**TASK REQUIREMENTS**
Read through the records below and copy each line that uses the word "computer".

**TASK INPUT**
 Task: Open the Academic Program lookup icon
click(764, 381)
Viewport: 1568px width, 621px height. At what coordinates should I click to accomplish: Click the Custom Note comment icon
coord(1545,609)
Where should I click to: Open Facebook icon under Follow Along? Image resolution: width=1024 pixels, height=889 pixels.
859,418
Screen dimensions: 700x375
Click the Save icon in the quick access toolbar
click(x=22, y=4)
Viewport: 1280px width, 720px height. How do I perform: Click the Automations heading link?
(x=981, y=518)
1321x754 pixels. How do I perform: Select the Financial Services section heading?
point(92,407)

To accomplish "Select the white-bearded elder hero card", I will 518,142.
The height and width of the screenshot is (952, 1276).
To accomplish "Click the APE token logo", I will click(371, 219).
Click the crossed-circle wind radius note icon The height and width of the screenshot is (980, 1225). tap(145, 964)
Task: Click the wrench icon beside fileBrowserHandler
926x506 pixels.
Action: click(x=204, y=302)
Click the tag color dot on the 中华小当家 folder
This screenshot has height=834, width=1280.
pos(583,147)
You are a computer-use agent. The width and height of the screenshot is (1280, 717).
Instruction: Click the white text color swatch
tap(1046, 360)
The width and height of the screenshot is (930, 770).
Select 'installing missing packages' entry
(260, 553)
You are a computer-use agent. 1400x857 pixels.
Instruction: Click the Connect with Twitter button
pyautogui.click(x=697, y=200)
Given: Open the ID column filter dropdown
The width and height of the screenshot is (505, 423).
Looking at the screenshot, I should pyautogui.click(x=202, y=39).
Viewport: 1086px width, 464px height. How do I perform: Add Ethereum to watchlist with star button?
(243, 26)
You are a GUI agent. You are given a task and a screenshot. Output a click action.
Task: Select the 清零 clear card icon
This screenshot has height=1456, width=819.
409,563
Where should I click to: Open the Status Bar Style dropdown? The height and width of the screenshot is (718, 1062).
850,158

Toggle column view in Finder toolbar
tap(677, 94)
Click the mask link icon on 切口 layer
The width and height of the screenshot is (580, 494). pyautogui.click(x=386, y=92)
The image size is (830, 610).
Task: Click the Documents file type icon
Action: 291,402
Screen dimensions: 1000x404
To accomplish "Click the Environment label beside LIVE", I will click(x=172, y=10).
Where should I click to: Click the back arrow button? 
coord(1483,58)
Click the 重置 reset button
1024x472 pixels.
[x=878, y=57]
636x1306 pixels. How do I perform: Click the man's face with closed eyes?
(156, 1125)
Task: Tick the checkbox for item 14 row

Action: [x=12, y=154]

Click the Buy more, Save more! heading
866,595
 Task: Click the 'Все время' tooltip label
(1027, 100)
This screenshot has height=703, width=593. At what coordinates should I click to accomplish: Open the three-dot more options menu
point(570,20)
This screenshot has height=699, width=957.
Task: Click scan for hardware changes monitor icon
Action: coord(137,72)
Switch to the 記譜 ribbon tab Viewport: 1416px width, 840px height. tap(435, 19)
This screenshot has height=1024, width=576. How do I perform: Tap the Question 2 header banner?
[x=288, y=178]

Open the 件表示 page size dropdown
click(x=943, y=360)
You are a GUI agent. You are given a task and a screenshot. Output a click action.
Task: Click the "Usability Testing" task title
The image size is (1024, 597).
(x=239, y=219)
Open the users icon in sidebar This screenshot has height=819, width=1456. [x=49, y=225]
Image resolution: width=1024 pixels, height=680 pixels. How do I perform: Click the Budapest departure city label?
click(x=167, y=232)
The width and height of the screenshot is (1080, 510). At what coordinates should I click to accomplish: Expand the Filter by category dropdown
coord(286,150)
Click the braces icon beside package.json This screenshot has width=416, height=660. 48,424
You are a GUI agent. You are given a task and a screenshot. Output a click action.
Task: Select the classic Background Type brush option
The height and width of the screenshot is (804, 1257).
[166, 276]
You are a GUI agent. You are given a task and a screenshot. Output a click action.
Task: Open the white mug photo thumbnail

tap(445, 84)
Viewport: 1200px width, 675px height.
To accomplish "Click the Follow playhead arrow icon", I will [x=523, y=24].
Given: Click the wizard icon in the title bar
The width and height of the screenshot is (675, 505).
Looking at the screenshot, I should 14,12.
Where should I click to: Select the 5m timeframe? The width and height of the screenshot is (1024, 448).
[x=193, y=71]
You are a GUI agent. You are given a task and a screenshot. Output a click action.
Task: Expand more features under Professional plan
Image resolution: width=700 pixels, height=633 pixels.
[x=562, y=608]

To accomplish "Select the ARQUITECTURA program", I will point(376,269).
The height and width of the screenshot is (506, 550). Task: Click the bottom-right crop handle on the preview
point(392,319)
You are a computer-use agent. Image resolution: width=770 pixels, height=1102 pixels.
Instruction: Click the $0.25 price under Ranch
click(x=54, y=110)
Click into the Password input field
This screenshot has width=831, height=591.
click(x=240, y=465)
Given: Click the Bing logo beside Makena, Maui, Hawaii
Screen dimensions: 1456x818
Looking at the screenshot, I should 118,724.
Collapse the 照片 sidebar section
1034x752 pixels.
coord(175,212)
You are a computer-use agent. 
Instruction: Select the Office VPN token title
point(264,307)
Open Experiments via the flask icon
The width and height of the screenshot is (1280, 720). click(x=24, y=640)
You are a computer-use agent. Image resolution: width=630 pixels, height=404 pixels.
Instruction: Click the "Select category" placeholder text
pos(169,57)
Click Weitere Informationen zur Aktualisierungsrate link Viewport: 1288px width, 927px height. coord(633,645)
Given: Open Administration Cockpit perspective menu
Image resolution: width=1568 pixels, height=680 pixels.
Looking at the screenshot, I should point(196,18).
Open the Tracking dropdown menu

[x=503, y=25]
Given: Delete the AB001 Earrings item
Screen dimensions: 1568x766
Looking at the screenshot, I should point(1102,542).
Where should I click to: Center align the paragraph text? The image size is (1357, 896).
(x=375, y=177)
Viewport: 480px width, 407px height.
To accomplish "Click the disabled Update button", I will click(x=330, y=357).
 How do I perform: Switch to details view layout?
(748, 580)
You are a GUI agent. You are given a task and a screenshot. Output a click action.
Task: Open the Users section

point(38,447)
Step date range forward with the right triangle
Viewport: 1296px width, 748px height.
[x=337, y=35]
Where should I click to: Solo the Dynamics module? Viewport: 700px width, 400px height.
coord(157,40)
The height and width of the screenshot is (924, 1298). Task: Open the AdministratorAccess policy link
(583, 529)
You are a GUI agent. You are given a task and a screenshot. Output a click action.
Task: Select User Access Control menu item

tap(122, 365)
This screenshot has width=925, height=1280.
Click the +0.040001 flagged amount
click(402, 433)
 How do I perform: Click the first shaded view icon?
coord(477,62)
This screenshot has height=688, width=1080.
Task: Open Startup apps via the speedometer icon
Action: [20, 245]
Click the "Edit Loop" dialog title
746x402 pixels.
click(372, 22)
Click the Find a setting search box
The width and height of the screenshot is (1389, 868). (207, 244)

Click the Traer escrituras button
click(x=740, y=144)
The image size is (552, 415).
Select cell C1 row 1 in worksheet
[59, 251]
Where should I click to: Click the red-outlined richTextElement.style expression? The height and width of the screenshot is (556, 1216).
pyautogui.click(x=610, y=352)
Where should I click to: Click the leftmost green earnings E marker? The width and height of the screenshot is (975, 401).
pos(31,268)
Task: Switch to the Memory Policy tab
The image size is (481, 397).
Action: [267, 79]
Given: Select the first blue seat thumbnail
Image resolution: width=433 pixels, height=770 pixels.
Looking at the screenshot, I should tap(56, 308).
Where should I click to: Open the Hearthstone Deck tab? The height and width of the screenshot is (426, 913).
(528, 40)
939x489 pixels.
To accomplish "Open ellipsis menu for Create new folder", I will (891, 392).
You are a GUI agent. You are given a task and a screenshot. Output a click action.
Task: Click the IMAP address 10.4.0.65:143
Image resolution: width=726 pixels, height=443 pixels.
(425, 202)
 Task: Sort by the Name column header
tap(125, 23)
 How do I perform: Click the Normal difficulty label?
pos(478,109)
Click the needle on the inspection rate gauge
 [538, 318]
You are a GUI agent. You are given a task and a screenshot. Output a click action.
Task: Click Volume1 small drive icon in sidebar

**RESPONSE AREA**
You are a computer-use agent. The width and height of the screenshot is (1280, 717).
You are a computer-use agent. 1400x857 pixels.
You are a computer-use agent. Image resolution: width=770 pixels, height=1102 pixels.
You are a computer-use agent. 
You are a computer-use agent. Image resolution: width=630 pixels, height=404 pixels.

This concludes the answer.